TASK >>
Starting at the line containing "38 (273, 444)" and ending at the line containing "Newspapers & News Channels (84, 2055)", reproduce those lines with "Cricket" swapped for "Tennis" and nothing else changed. Leave out the picture.

Records of locating words and page elements:
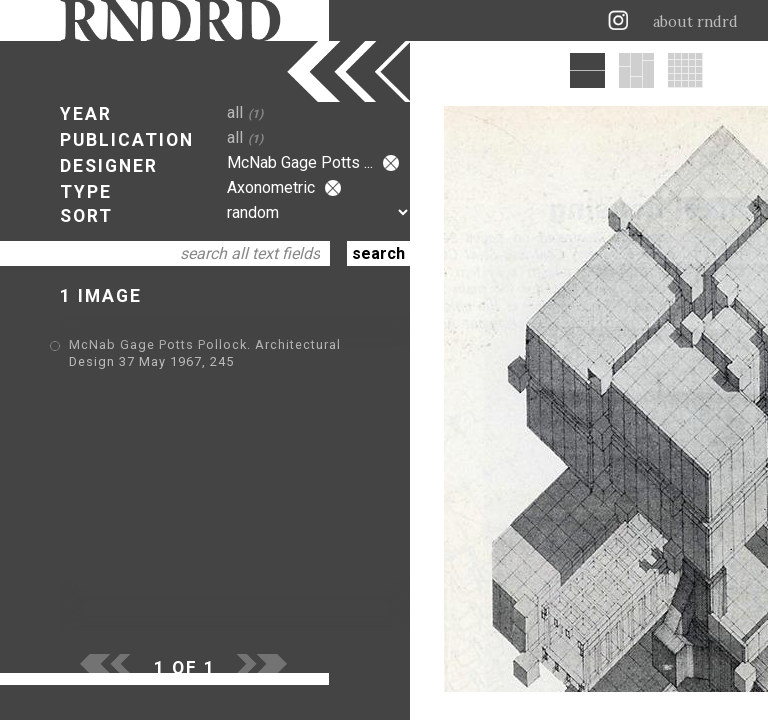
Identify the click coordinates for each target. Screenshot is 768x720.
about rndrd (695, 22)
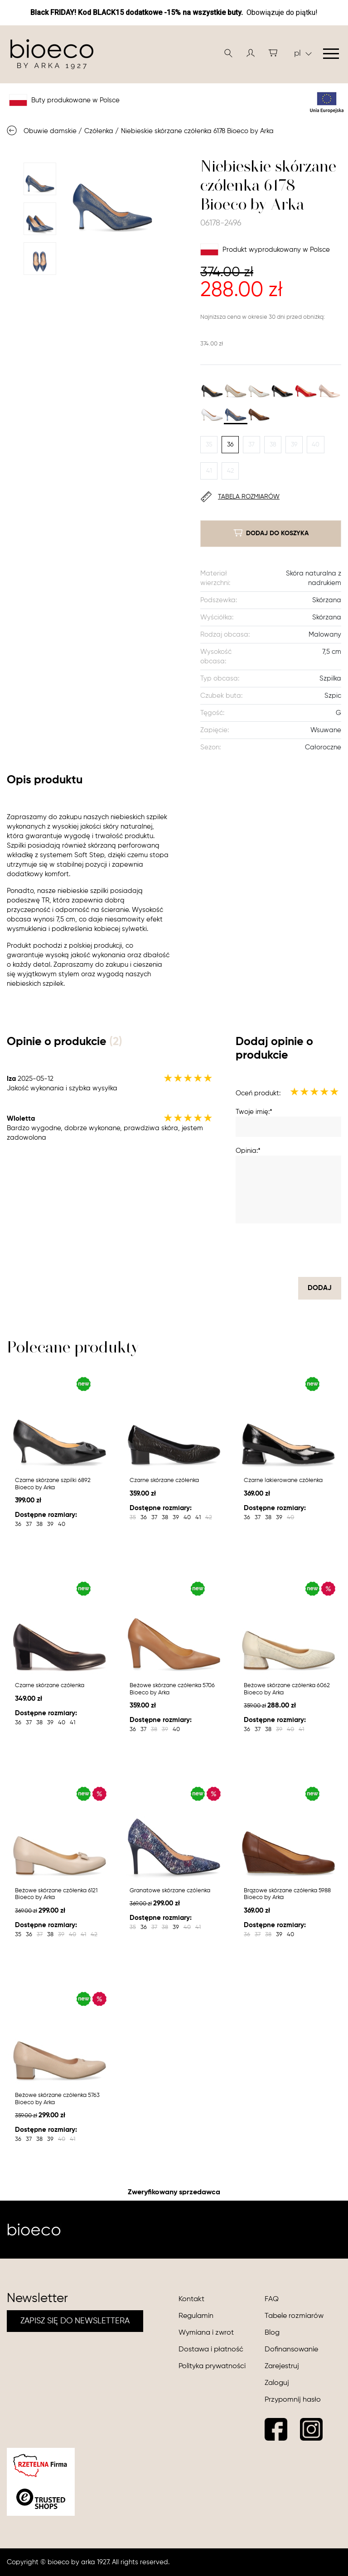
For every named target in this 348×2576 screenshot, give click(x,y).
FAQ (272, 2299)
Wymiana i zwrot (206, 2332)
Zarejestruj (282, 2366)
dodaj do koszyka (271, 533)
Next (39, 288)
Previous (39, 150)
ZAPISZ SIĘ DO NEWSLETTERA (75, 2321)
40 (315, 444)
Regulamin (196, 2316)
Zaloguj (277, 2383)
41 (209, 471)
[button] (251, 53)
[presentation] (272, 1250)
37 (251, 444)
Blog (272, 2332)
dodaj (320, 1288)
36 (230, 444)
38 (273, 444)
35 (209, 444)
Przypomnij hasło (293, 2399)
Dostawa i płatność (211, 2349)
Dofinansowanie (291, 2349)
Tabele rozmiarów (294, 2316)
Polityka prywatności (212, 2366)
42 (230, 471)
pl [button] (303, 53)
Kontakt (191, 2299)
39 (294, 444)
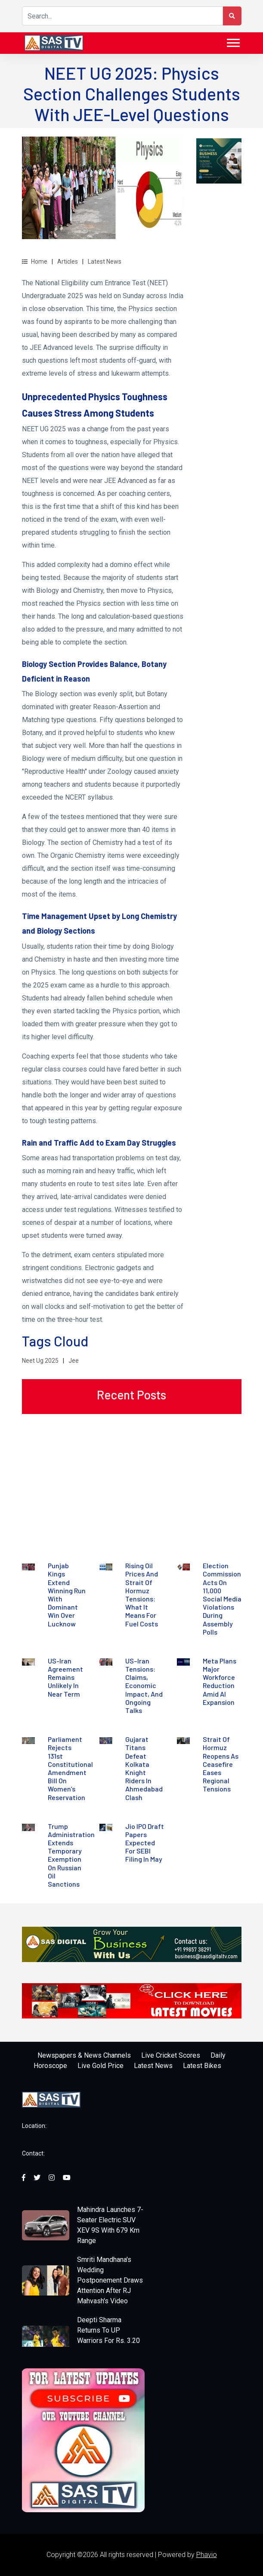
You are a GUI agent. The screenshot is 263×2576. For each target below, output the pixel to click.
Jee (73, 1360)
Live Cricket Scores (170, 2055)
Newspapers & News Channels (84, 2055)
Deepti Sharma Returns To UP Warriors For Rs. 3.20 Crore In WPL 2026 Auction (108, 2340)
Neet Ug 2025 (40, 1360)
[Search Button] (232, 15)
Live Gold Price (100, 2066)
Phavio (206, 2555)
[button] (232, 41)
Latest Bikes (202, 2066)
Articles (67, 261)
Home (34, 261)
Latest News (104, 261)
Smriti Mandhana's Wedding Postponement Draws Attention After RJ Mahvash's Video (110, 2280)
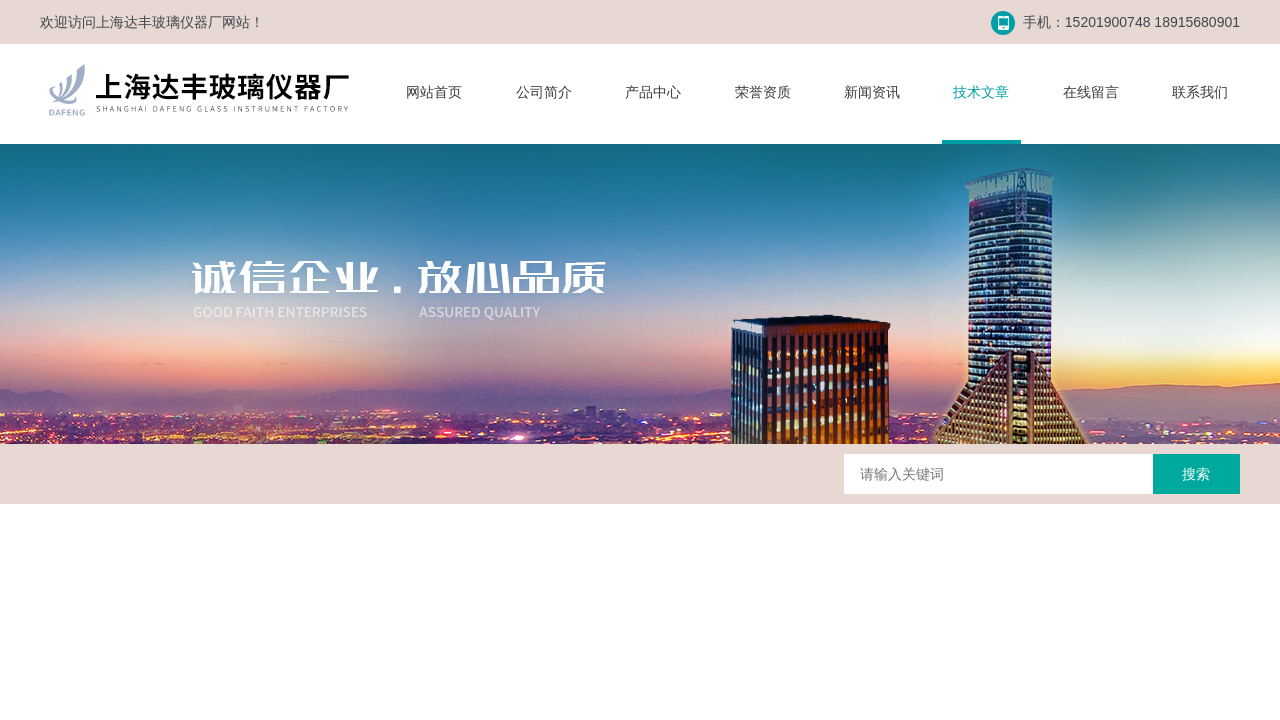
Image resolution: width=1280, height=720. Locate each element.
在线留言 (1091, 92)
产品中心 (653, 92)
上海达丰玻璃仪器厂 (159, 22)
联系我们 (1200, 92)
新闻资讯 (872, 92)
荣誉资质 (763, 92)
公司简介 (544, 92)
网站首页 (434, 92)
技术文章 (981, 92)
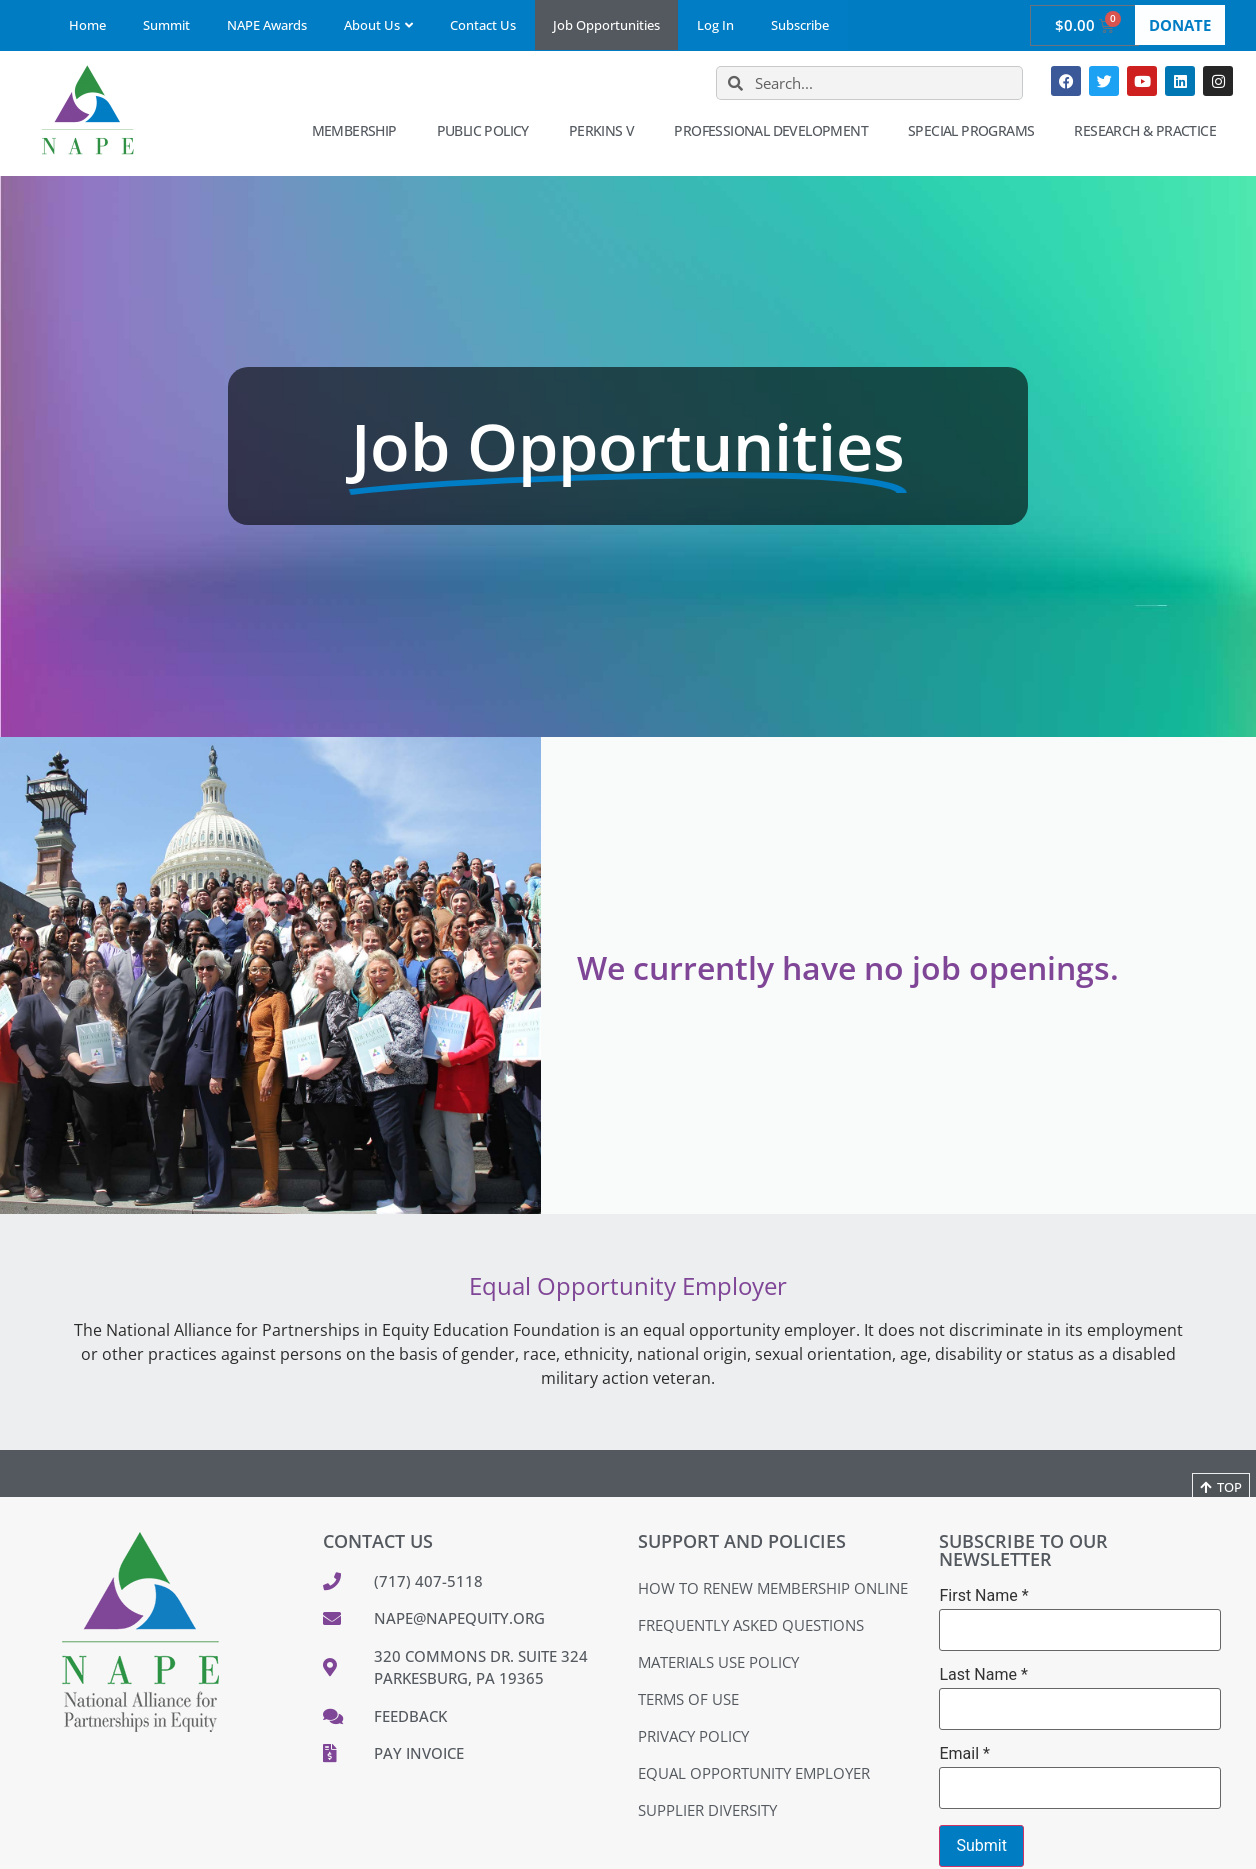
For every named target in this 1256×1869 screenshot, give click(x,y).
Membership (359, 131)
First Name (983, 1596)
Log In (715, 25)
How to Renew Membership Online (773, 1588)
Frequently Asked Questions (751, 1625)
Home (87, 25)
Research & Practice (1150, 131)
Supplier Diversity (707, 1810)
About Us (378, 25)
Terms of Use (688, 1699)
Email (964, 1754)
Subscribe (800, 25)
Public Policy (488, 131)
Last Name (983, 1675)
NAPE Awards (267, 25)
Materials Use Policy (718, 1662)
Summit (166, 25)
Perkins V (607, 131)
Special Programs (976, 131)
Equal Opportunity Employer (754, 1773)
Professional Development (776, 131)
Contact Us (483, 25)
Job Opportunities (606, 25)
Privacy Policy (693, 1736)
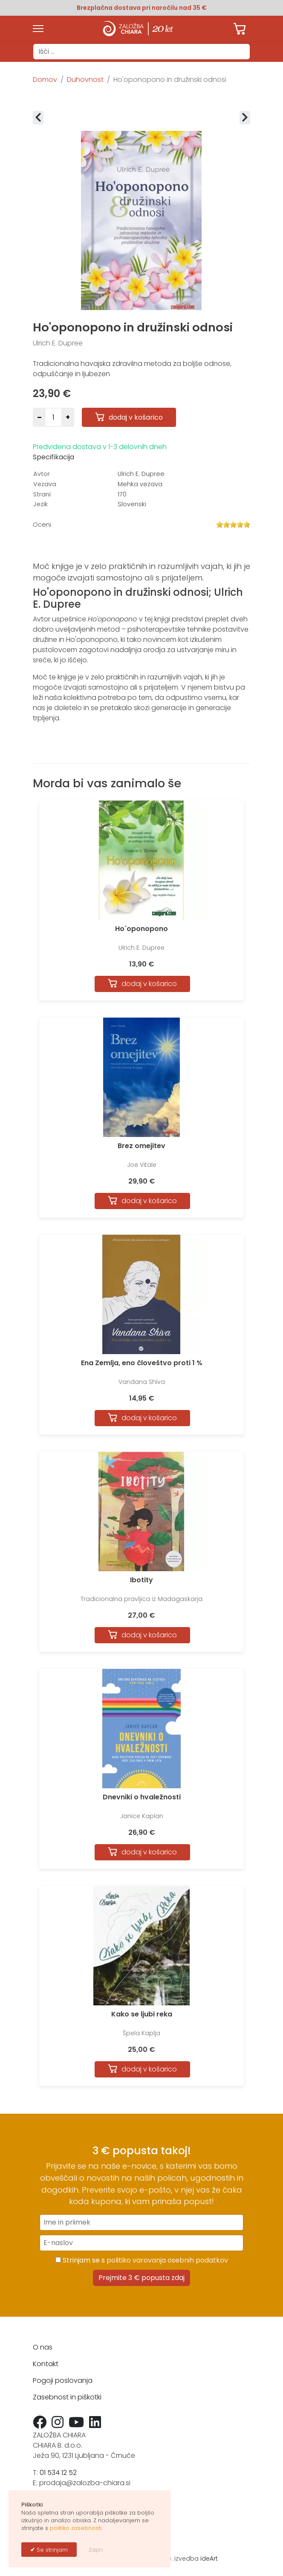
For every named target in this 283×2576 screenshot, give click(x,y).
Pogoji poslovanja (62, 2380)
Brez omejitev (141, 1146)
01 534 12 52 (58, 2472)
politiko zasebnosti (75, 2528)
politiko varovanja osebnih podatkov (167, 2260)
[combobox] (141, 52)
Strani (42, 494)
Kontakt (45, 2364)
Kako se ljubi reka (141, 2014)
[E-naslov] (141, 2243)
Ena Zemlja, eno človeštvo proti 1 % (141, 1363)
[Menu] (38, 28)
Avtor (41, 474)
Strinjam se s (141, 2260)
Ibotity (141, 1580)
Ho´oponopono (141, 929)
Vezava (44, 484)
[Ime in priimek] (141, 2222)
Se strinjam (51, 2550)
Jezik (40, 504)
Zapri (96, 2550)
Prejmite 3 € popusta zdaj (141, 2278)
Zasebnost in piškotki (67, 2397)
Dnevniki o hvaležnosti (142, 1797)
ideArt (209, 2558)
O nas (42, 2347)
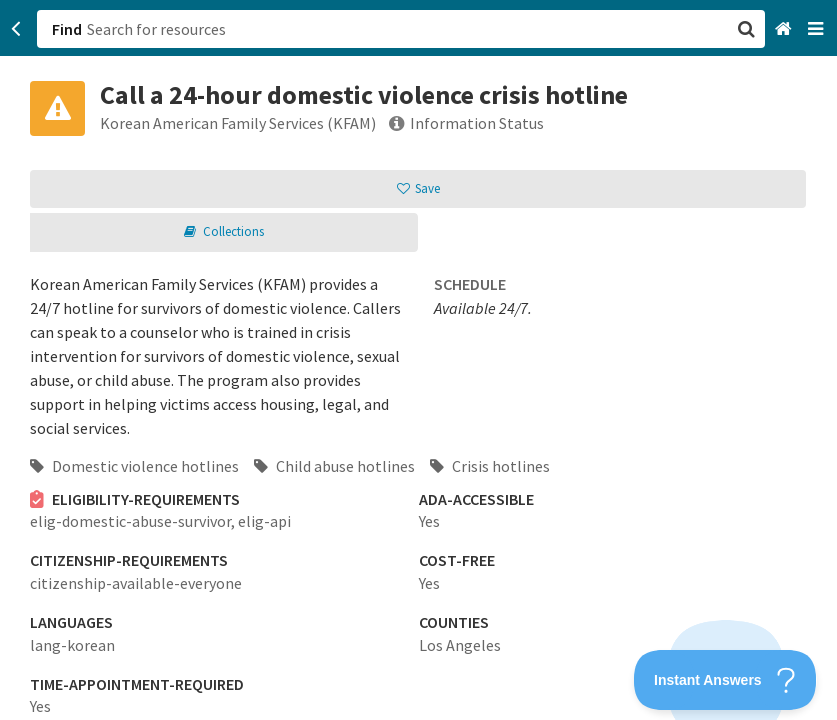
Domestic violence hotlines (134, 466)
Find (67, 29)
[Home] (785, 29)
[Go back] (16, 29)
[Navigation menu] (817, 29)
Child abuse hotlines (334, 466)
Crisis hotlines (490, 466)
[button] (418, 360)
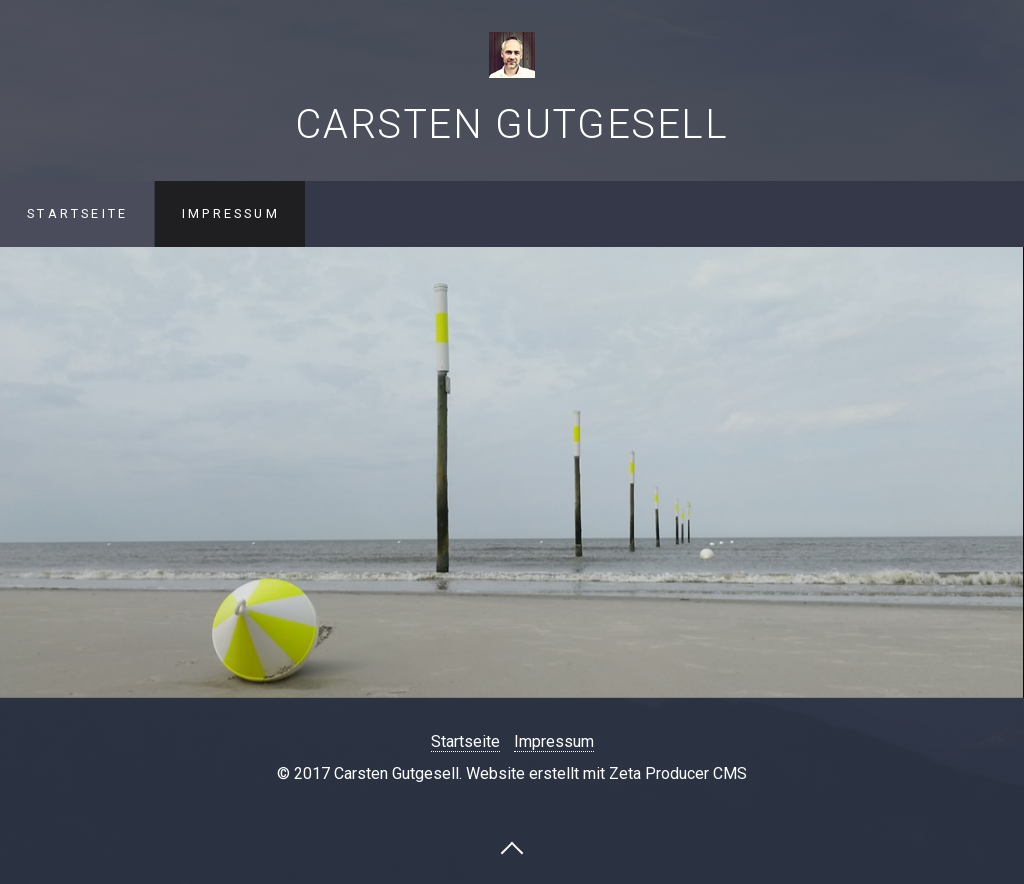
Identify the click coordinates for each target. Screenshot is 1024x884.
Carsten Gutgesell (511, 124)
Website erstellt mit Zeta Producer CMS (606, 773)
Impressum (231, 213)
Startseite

RESPONSE TO THIS EXERCISE >>
38 (273, 444)
35 (209, 444)
Przypomnij hasło (293, 2399)
Dostawa i płatność (211, 2349)
Dofinansowanie (291, 2349)
Tabele rozmiarów (294, 2316)
Polityka prywatności (212, 2366)
42 (230, 471)
pl [button] (303, 53)
Kontakt (191, 2299)
39 (294, 444)
You are a GUI agent. The screenshot is 263×2576. For each target below, output the pixel to click.
Jee (73, 1360)
Live Tennis Scores (170, 2055)
Newspapers & News Channels (84, 2055)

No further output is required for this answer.